VIRGINIA BEACH, Va. — Juneteenth has been a time of celebration for Dr. Amelia Ross-Hammond long before it became a federal holiday.
Now, there’s more reason to celebrate.
"We can go about and say 'Happy Juneteenth' without someone saying, 'What are you talking about,'" said Ross-Hammond, standing on the ViBe Creative District Rainbow stage.
Ross-Hammond is the founder of the Virginia African American Cultural Center, a place equipped to celebrate and educate.
"It gives a lot of pride to young people, knowing their history.

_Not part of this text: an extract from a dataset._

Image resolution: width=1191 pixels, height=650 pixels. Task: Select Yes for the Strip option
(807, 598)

You cannot move forward if you don't know your history, that will create a path," said the music teacher and founder.
Ross-Hammond said that history is often expressed through music.

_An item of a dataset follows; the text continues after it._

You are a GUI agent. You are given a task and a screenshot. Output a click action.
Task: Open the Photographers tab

"Words weren't written on paper, you could sing or move and send a message that's easy to remember," she said.
So it's no surprise that you'll find music throughout Juneteenth celebrations.

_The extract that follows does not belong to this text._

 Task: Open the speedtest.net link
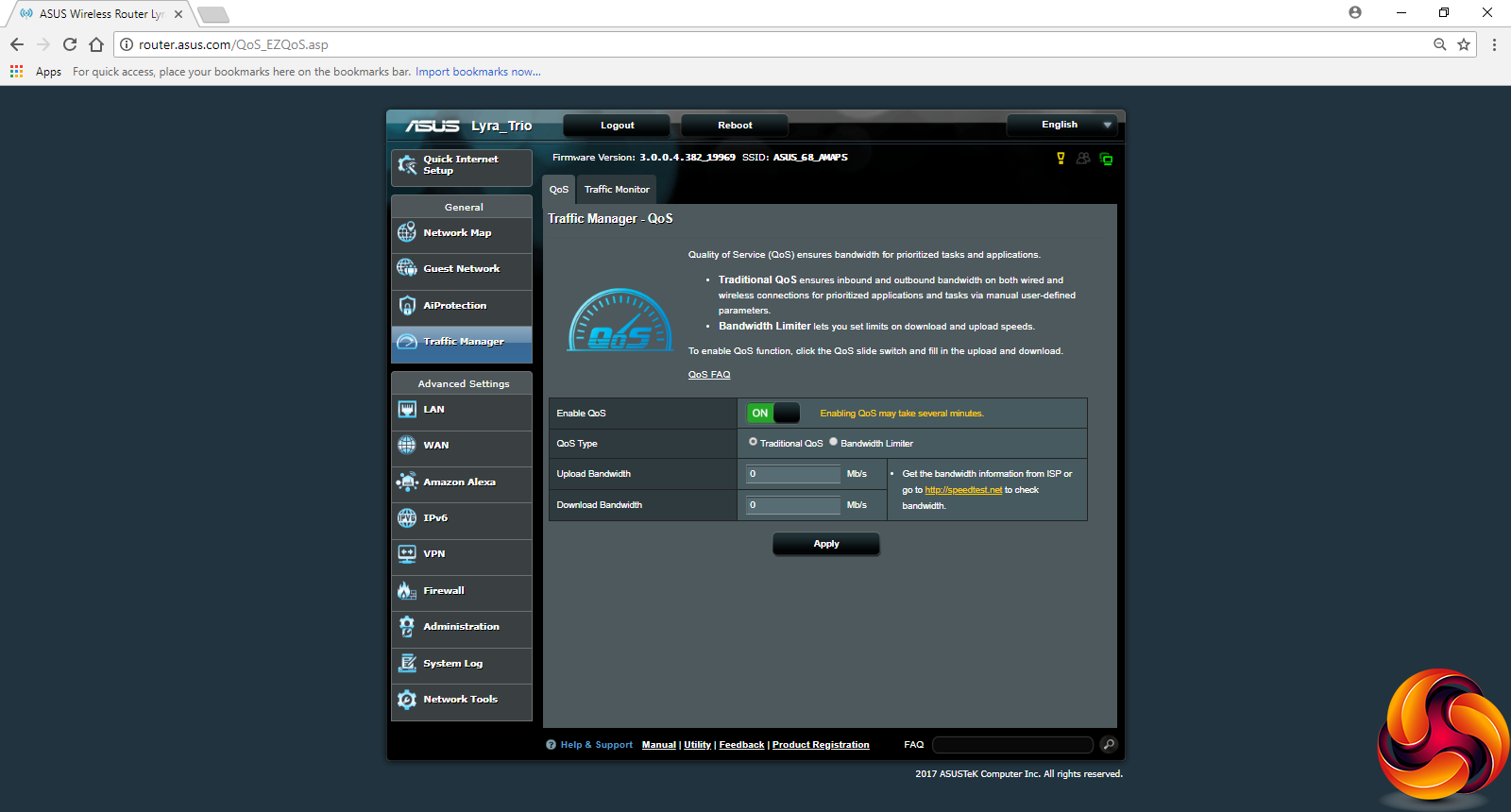pyautogui.click(x=963, y=490)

There's a joint pop-up music and poetry performance in the ViBe Creative District in Virginia Beach starting at 9 a.m. Saturday.
That will be followed by a proclamation from Mayor Bobby Dyer.
A performance of Hidden History: The Banjo takes place at the Miller Studio Theatre at the Sandler Center at 2:30 in the afternoon.
In Norfolk – the Chrysler Museum is hosting a family day celebration from 10 a.m. to 3 p.m.
On Sunday, there will be an African American Music month celebration from 1 to 4 p.m. featuring Becky Livas at the UKHS museum outside the Renaissance Academy.
In Newport News, Andrew Shannon wants to do more than just celebrate.
"Can't have symbolism without substance. We want people to come out and have a good time but it also has to have substance," Shannon said.
He is the founder and organizer of Feeding 5000, and that's exactly what he plans to do. There will be free meals for the first 5000 people at New Beech Grove Baptist Church, starting at noon.
"Being able to do Juneteenth is wonderful because Juneteenth means freedom, but we're not really free until we can serve those who have disadvantages," he said.